Burlington has no business being this good at food. With a population of roughly 45,000 — making it Vermont’s largest city — it supports a dining scene that rivals metros three times its size. According to Eater Boston, Burlington punches well above its weight for dining quality and diversity. But that reputation has a downside: some spots coast on hype while genuinely great restaurants fly under the radar.

This guide to the best restaurants Burlington VT cuts through the noise. For each pick, you’ll find the cuisine type, price range, what to order, an honest note on waits, and a single verdict. No filler, no promotional spin — just what’s actually worth your time when you’re looking for the best restaurants in Burlington VT.


Best for a Casual Weeknight

Frankie’s ($$–$$$)

Cuisine: Seasonal American, seafood-forward
169 Cherry St.

Opened in April 2024 by Cindi Kozak and chef Jordan Ware — both veterans of long tenures at Hen of the Wood — Frankie’s took over the beloved Penny Cluse Café space and immediately became Burlington’s most talked-about table. According to Seven Daysies 2025, it won Best New Restaurant, and Eater named it one of the 14 best new restaurants in the country in 2024.

The menu changes constantly and skews seafood-heavy. Standout dishes have included scallop crudo with fermented fennel, pork croquettes with pickled rhubarb sauce, and sweet corn tortelli. Save room for the housemade creemee. The marble bar is a destination on its own.

  • What to order: Whatever the crudo is that night; the housemade creemee
  • Wait: Reservations recommended — this place fills up fast
  • Verdict: The best new restaurant Burlington has seen in years, and it’s not close.

» **TO-DO LIST**
• A. In the Burlington restaurant guide, which space did Frankie's take over when it opened?
• B. Extract the passage of the Burlington restaurant guide from "This guide to" to "country in 2024.", copying it word for word.

» **DATA BLOCK**

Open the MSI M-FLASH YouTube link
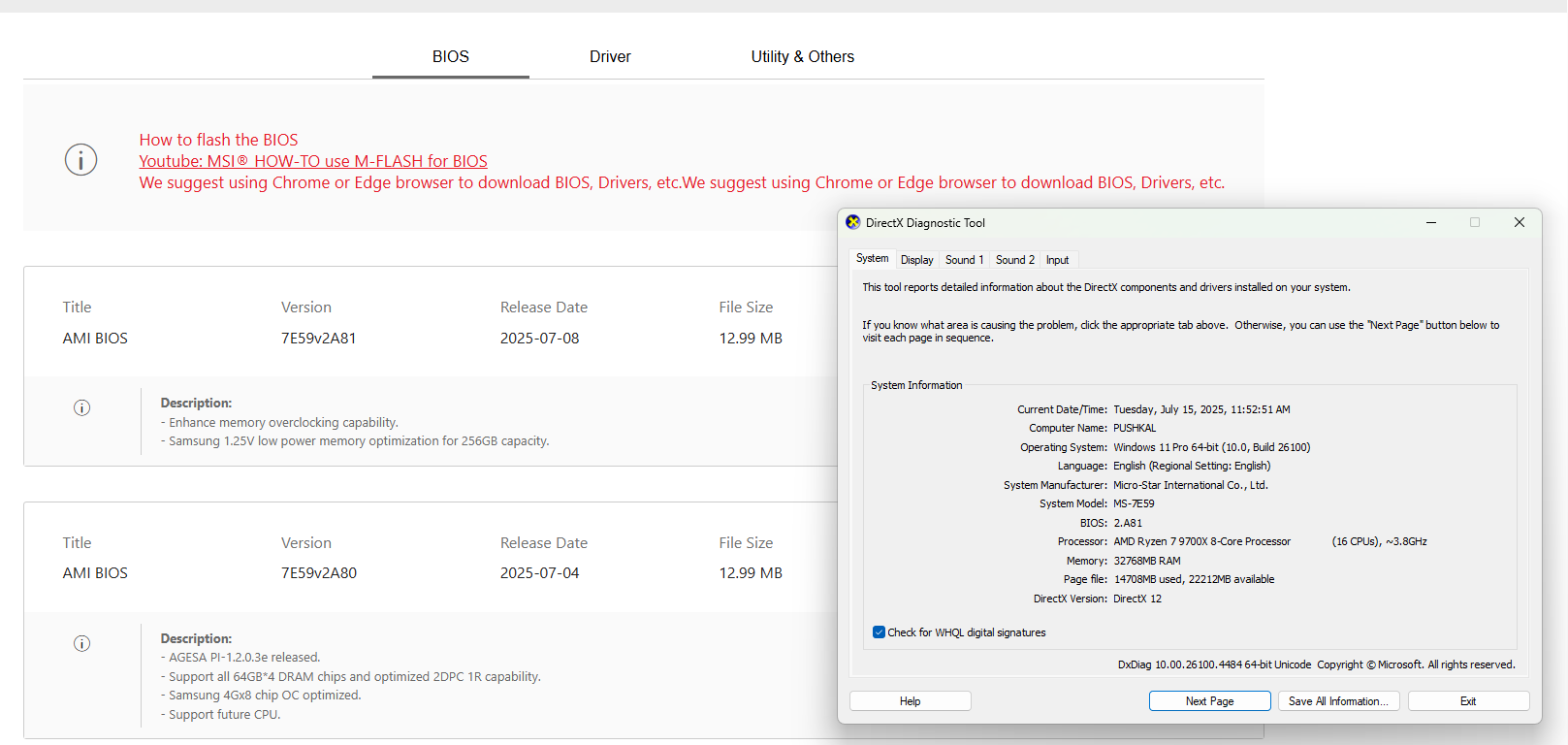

» **EXPECTED RESPONSES**
• A. The former Penny Cluse Café space.

• B.
This guide to the best restaurants Burlington VT cuts through the noise. For each pick, you’ll find the cuisine type, price range, what to order, an honest note on waits, and a single verdict. No filler, no promotional spin — just what’s actually worth your time when you’re looking for the best restaurants in Burlington VT.


Best for a Casual Weeknight

Frankie’s ($$–$$$)

Cuisine: Seasonal American, seafood-forward
169 Cherry St.

Opened in April 2024 by Cindi Kozak and chef Jordan Ware — both veterans of long tenures at Hen of the Wood — Frankie’s took over the beloved Penny Cluse Café space and immediately became Burlington’s most talked-about table. According to Seven Daysies 2025, it won Best New Restaurant, and Eater named it one of the 14 best new restaurants in the country in 2024.